::: MATERIALS PROVIDED :::

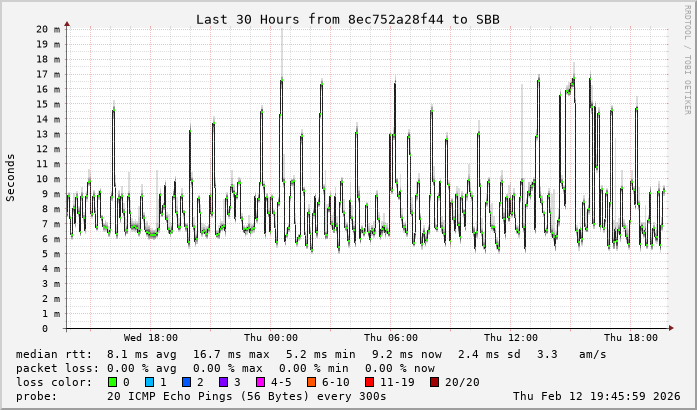Screen dimensions: 697x410
Task: Click the cyan loss color swatch for 1
Action: point(150,382)
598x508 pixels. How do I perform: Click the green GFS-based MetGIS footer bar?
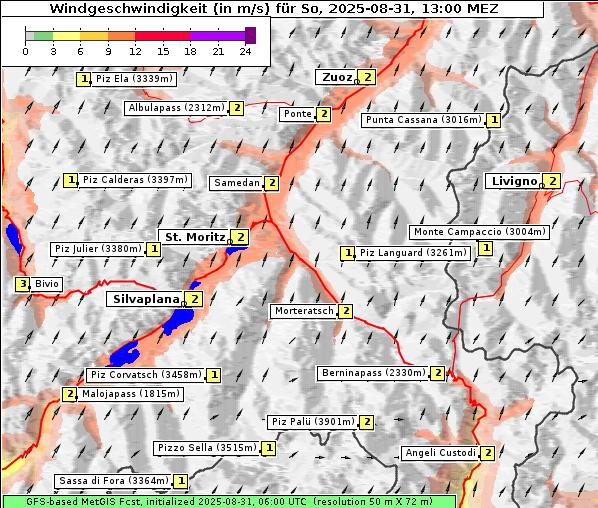(229, 502)
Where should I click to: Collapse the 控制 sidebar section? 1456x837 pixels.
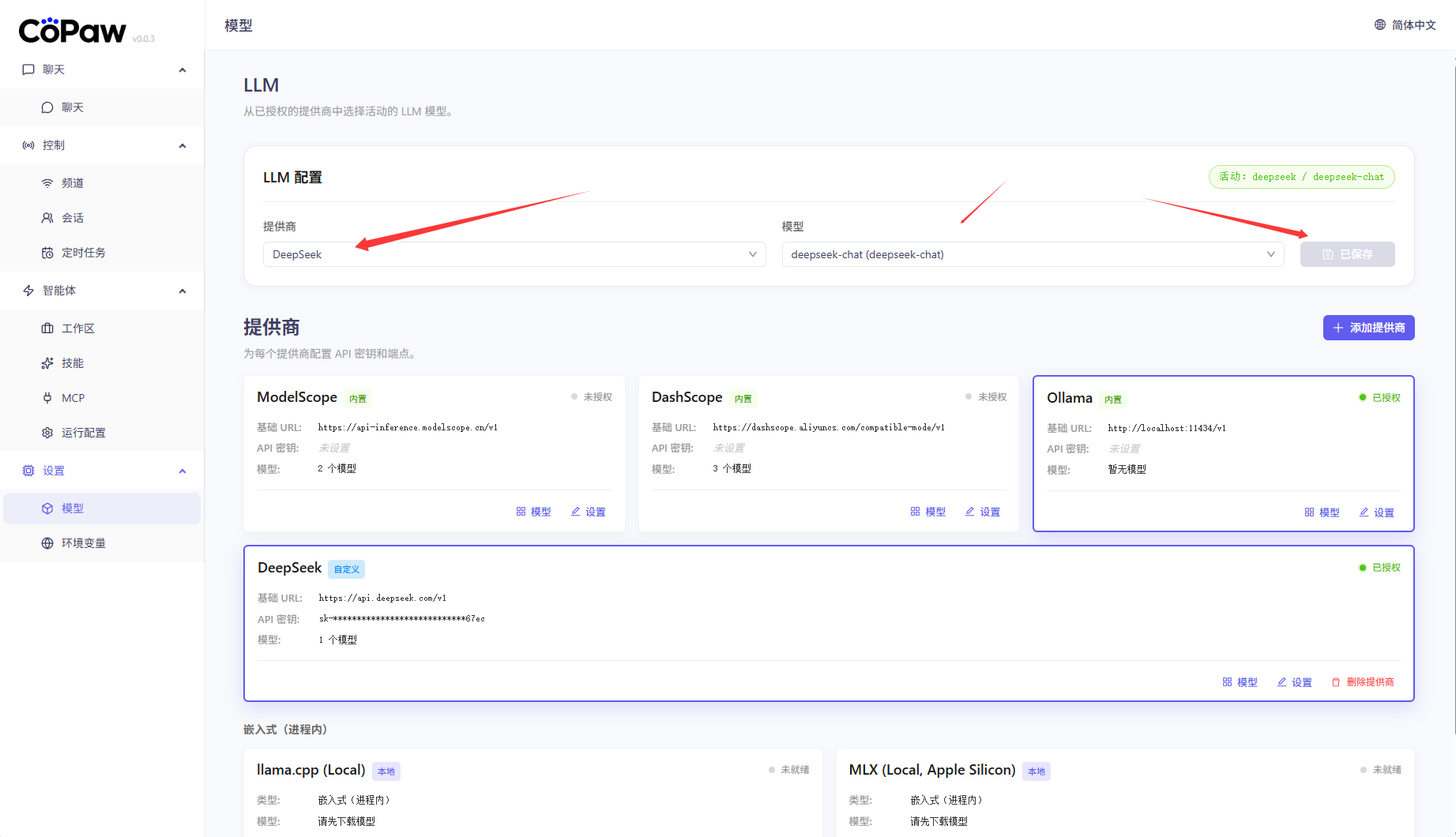pyautogui.click(x=182, y=145)
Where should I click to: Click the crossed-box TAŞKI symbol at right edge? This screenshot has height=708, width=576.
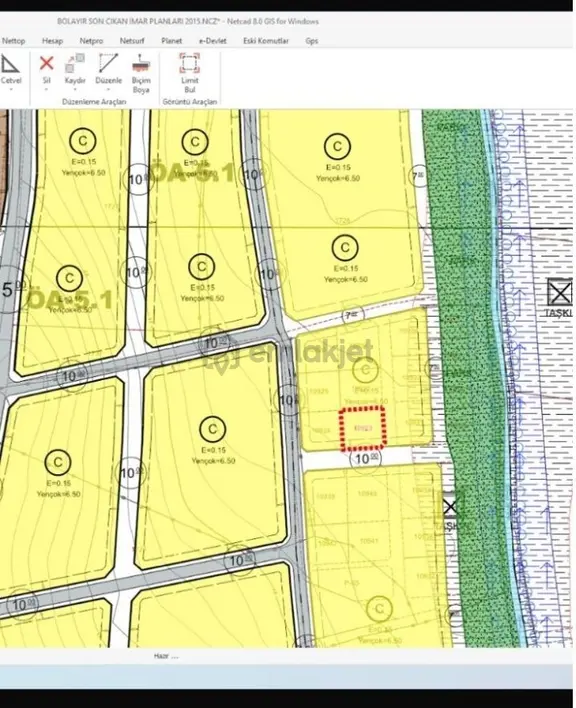tap(560, 292)
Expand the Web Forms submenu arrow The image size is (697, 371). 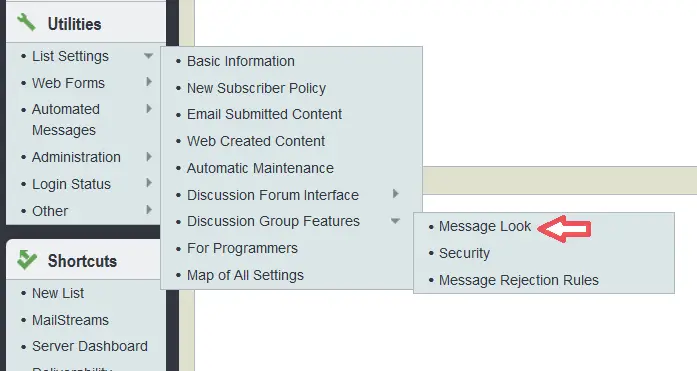149,82

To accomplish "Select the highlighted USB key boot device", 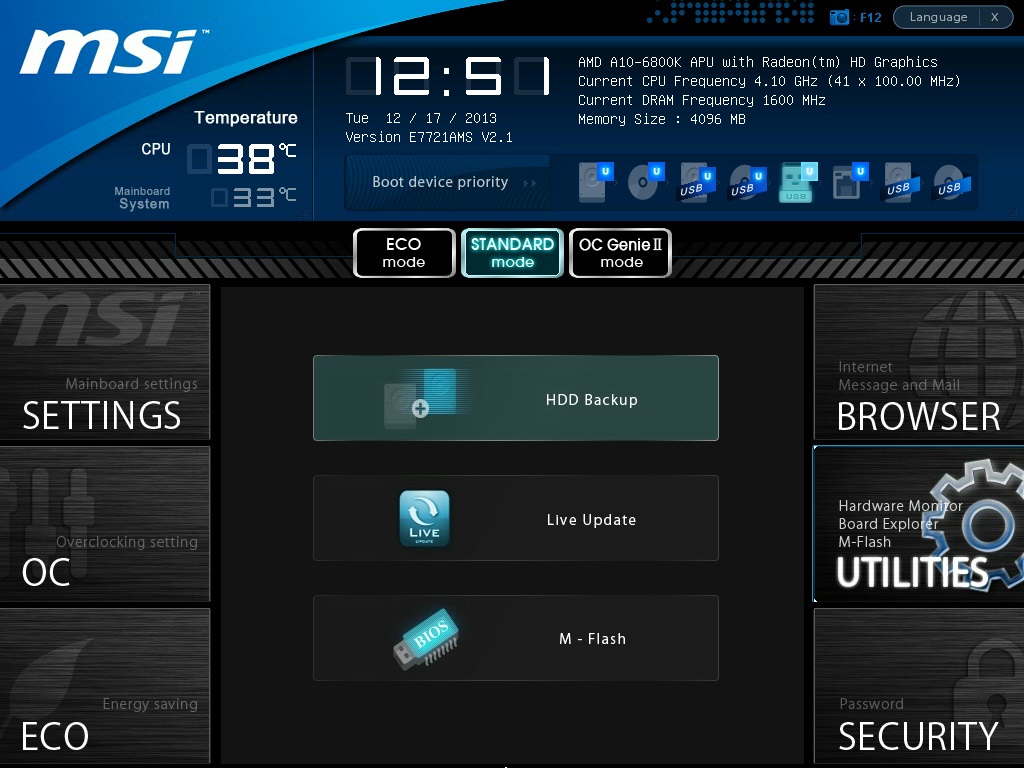I will (x=797, y=182).
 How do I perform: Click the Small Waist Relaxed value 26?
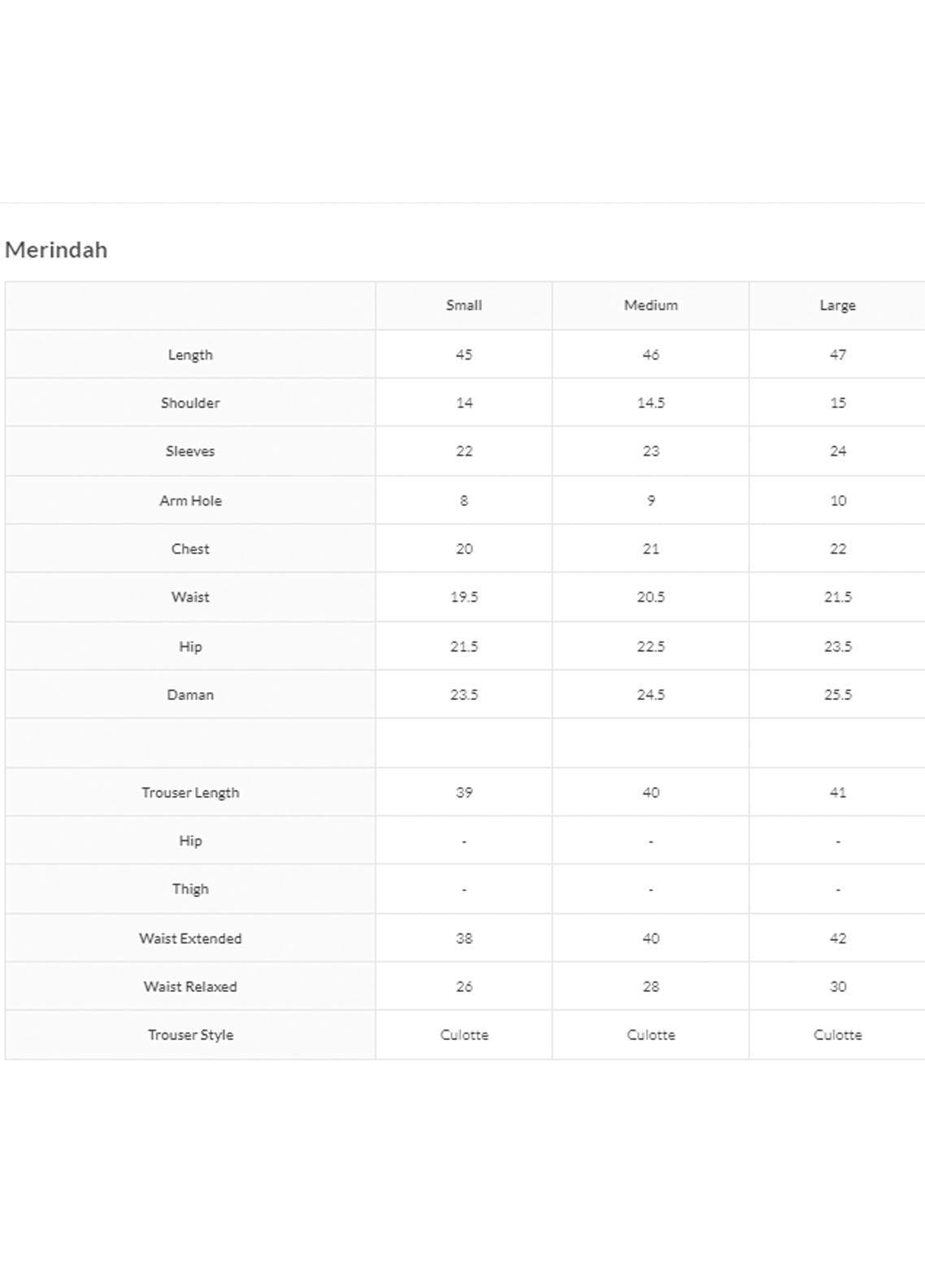463,986
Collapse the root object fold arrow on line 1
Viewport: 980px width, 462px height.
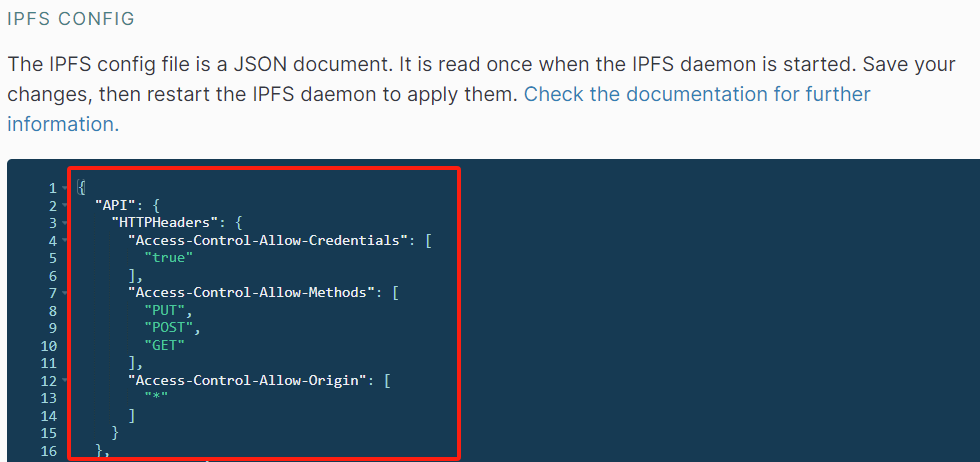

:::

REQUIREMENT -> Once you find the line containing "How do I perform: Click the Small", transcribe it and each line after it to the end of the records exactly, and leave out the pictures.

RESULT OF THIS TASK ->
 How do I perform: Click the Small Waist Relaxed value 26?
463,986
Collapse the root object fold arrow on line 1
Viewport: 980px width, 462px height.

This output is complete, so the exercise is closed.